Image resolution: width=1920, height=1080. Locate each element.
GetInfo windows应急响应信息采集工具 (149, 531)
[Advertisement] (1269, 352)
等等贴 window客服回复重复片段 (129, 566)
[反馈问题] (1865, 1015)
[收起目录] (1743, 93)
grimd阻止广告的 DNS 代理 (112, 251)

*Exercise prompt:*
Only the lines from the one with "等等贴 window客服回复重复片段 (129, 566)" through the final line above should be repeated, each exactly as written.

*Exercise response:*
等等贴 window客服回复重复片段 (129, 566)
[反馈问题] (1865, 1015)
[收起目录] (1743, 93)
grimd阻止广告的 DNS 代理 (112, 251)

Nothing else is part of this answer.